La Débâcle
La Débâcle (paragraphe n°898)
Partie : PREMIERE PARTIE, chapitre VIII
Tout d'un coup, des détonations éclatent, et l'on voit, juste en face, en avant des bois de Dieulet, des obus décrire des courbes dans le ciel... Ça m'a fait, parole d'honneur ! l'effet d'un feu d'artifice qu'on aurait tiré en plein jour... Autour de l'empereur, naturellement, on s'exclame, on s'inquiète. Mon colonel de dragons revient en courant me demander si je puis préciser où l'on se bat. Tout de suite, je dis : " C'est à Beaumont, il n'y a pas le moindre doute. " Il retourne près de l'empereur, sur les genoux duquel un aide de camp dépliait une carte.

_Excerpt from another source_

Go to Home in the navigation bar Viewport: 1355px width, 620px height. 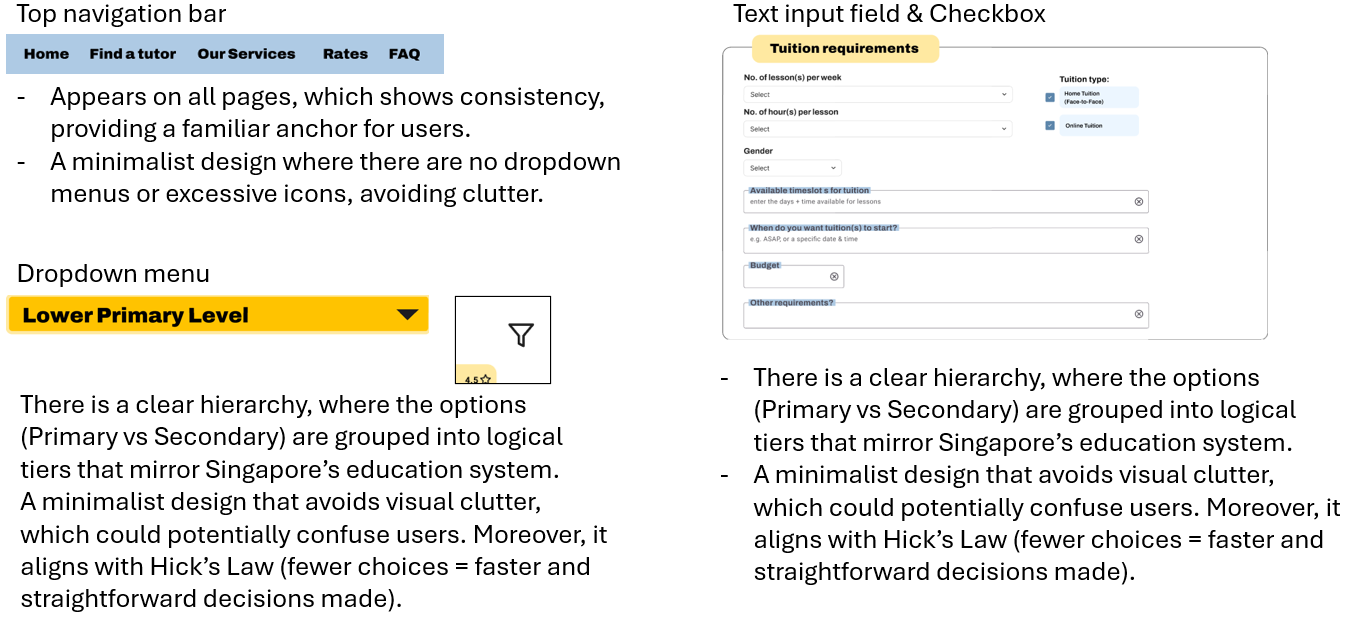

L'empereur ne voulait pas croire qu'on se battit à Beaumont. Moi, n'est-ce pas ? je ne pouvais que m'obstiner, d'autant plus que les obus marchaient dans le ciel, se rapprochant, suivant la route de Mouzon... Et alors, comme je vous vois, monsieur, j'ai vu l'empereur tourner vers moi son visage blême. Oui, il m'a regardé un instant de ses yeux troubles, pleins de défiance et de tristesse. Et puis, sa tête est retombée au-dessus de la carte, il n'a plus bougé.